Text passage >>
»»

Berkeley Lab, BIDS Take on Big Data

August 30, 2018

Berkeley Lab-BIDS Fellows to share their expertise at ML4Sci Workshop and California Water Data Hackathon

August 30, 2018 | Linda VuBerkeley Lab Computing Sciences News

The world is currently generating data at a break-neck pace — about 2.5 quintillion bytes per day — and this trend is only accelerating. To make sense of this torrent of information, Berkeley Institute for Data Science (BIDS) has built an ecosystem of researchers to advance data-analytic methods and inquiry, develop and expand software and analytics tools, and share best practices.

The BIDS ecosystem comprises an impressive network of Fellows, including some who are Lawrence Berkeley National Laboratory (Berkeley Lab) scientists. This month, several Berkeley Lab-BIDS Fellows are organizing two of events to share their data-science expertise. Some are helping to organize a Machine Learning for Science (ML4Sci) Workshop that will be held in early September, where they will introduce and train scientists to use state-of-the-art machine learning applications on massively parallel supercomputers. At the end of September, another group is hosting the California Water Data Hackathon to help address the state’s lack of access to clean, safe drinking water.

“There’s a perspective that one promise of data science comes from the interdisciplinary nature of the research it enables. ‘Inter’ can mean among different fields of inquiry, but also can mean among alternative approaches to handling data-intensive workloads in research,” said BIDS Executive Director David Mongeau. “For instance, many data scientists at UC Berkeley might default to familiar infrastructure for their work, but by interacting with Berkeley Lab can explore alternative approaches made possible with high performance computing.”

Machine Learning For Science (ML4Sci)

Cori supercomputer at NERSC. (Photo by Marilyn Chung, Berkeley Lab)

Some of the Berkeley Lab researchers bringing this expertise to BIDS are Deborah Agarwal, head of the Computational Research Division’s (CRD’s) Data Science and Technology Department; Daniela Ushizima, a staff scientist in the Center for Advanced Mathematics for Energy Research Applications (CAMERA) and CRD’s Data Analytics & Visualization group; and Kristofer Bouchard, computational bioscientist in the Biosciences Area. They are helping to organize the ML4Sci workshop, which will be held at Berkeley Lab Sept. 4-5 in conjunction with the National Energy Research Scientific Computing Center’s (NERSC’s) annual Data Day (Sept. 6-7). Other key organizers of the workshop are NERSC’s Data & Analytics Services group members Prabhat, Steve Farrel, Mustafa Mustafa, and Zarija Lukić of Berkeley Lab’s Computational Cosmology Center.

««

Stated task 1 >>
Name the Berkeley Lab researchers that the article on Berkeley Lab and BIDS lists as bringing this expertise to BIDS.
Stated task 2 >>
In the article on Berkeley Lab and BIDS, reproduce everything from "Cori supercomputer at" down to "Computational Cosmology Center.", swapping "Sept." for "September" throughout.
The listing that comes next has no connection to the article on Berkeley Lab and BIDS.

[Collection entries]
»»

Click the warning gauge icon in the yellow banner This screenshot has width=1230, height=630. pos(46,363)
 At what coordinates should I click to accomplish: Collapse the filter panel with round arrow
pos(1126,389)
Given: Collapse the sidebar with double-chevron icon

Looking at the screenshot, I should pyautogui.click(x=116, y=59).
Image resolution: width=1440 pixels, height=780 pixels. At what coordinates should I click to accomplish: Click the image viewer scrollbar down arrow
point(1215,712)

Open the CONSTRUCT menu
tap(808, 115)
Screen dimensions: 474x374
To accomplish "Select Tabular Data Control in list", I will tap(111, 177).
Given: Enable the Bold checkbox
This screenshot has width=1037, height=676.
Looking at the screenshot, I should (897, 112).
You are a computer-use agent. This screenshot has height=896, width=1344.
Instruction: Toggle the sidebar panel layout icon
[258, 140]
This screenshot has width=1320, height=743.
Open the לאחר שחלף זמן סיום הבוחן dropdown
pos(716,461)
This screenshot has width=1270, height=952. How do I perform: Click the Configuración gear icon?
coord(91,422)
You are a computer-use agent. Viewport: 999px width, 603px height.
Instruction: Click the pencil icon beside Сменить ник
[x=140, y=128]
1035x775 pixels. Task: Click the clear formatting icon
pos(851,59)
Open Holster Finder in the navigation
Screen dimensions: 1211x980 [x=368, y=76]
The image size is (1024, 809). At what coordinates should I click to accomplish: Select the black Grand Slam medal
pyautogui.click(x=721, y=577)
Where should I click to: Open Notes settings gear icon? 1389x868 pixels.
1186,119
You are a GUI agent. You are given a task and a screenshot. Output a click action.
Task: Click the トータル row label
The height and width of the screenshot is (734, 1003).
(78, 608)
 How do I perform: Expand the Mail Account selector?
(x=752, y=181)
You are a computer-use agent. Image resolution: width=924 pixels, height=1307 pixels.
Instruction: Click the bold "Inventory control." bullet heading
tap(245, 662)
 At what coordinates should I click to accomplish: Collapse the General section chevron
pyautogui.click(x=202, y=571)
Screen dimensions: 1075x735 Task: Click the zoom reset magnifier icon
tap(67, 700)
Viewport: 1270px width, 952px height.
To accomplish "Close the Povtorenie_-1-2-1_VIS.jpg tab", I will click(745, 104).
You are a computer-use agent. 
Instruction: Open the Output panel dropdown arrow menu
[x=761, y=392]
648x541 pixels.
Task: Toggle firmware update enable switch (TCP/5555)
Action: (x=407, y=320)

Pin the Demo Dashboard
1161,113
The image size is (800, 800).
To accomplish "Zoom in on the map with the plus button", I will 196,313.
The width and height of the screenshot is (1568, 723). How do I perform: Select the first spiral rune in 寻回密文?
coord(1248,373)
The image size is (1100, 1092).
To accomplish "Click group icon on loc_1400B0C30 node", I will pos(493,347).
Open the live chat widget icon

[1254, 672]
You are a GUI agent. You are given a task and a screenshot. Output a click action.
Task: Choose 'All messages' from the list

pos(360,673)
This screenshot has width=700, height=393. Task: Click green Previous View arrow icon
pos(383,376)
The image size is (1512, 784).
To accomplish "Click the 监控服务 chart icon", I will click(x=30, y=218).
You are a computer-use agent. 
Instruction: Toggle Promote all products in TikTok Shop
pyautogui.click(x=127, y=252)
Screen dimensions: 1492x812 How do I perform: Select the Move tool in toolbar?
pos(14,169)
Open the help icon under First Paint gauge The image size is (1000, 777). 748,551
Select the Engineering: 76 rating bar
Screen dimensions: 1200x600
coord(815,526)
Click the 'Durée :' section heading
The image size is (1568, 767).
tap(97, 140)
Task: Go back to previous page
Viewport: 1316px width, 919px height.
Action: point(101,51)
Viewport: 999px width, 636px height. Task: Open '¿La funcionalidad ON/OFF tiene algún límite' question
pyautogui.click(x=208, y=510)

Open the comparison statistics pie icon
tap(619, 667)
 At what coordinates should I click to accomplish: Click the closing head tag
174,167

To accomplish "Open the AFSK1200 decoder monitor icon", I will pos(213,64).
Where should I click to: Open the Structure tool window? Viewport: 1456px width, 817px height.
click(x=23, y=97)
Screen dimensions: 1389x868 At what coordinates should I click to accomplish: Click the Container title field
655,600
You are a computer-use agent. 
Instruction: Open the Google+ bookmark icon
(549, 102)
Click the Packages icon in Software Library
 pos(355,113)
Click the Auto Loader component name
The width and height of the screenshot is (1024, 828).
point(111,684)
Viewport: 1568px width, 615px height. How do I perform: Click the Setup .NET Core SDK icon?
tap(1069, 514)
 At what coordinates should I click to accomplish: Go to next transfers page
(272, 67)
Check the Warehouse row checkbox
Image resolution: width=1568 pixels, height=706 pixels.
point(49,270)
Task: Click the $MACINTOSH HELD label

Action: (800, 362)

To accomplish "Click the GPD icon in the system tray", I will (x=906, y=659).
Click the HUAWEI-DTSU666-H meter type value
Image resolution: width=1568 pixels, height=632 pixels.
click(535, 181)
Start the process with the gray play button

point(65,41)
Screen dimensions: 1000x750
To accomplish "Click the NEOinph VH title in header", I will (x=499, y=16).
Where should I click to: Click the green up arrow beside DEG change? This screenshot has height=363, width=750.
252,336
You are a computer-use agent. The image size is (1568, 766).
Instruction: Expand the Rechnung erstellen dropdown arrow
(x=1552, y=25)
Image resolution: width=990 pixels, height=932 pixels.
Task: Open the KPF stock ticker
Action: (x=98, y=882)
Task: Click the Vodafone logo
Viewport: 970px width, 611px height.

««

Response 1 >>
Deborah Agarwal, Daniela Ushizima, and Kristofer Bouchard

Response 2 >>
Cori supercomputer at NERSC. (Photo by Marilyn Chung, Berkeley Lab)

Some of the Berkeley Lab researchers bringing this expertise to BIDS are Deborah Agarwal, head of the Computational Research Division’s (CRD’s) Data Science and Technology Department; Daniela Ushizima, a staff scientist in the Center for Advanced Mathematics for Energy Research Applications (CAMERA) and CRD’s Data Analytics & Visualization group; and Kristofer Bouchard, computational bioscientist in the Biosciences Area. They are helping to organize the ML4Sci workshop, which will be held at Berkeley Lab September 4-5 in conjunction with the National Energy Research Scientific Computing Center’s (NERSC’s) annual Data Day (September 6-7). Other key organizers of the workshop are NERSC’s Data & Analytics Services group members Prabhat, Steve Farrel, Mustafa Mustafa, and Zarija Lukić of Berkeley Lab’s Computational Cosmology Center.